Extensions of a Diophantine triple by adjoining smaller elements II

Let \(\{a_1,b,c\}\) and \(\{a_2,b,c\}\) be Diophantine triples with \(a_1<b<a_2<c\) and \(a_2\ne b+c-2\sqrt{bc+1}\). Put \(d_2=a_2+b+c+2a_2bc-2r_2st\), where \(r_2=\sqrt{a_2b+1}\), \(s=\sqrt{ac+1}\) and \(t=\sqrt{bc+1}\). In this paper, we prove that if \(c \le 16\mu ^2 b^3\), where \(\mu =\min \{a_1,d_2\}\), then \(\{a_1,a_2,b,c\}\) is a Diophantine quadruple.

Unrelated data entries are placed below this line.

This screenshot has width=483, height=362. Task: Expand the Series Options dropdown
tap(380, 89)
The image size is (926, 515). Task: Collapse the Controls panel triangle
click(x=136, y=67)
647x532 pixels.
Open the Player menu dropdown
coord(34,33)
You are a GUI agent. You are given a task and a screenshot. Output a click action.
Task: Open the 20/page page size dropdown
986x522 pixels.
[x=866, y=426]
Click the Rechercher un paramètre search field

Combining this result with one of our previous results implies that if \(\{a_i,b,c,d\}\) \((i\in \{1,2,3\})\) are Diophantine quadruples with \(a_1<a_2<b<a_3<c<d\), then \(a_3=b+c-2\sqrt{bc+1}\). It immediately follows that there does not exist a septuple \(\{a_1,a_2,a_3,a_4,b,c,d\}\) with \(a_1<a_2<b<a_3<a_4<c<d\) such that \(\{a_i,b,c,d\}\) \((i \in \{1,2,3,4\})\) are Diophantine quadruples. Moreover, it is shown that there are only finitely many sextuples \(\{a_1,a_2,a_3,b,c,d\}\) with \(a_1<b<a_2<a_3<c<d\) such that \(\{a_i,b,c,d\}\) \((i \in \{1,2,3\})\) are Diophantine quadruples.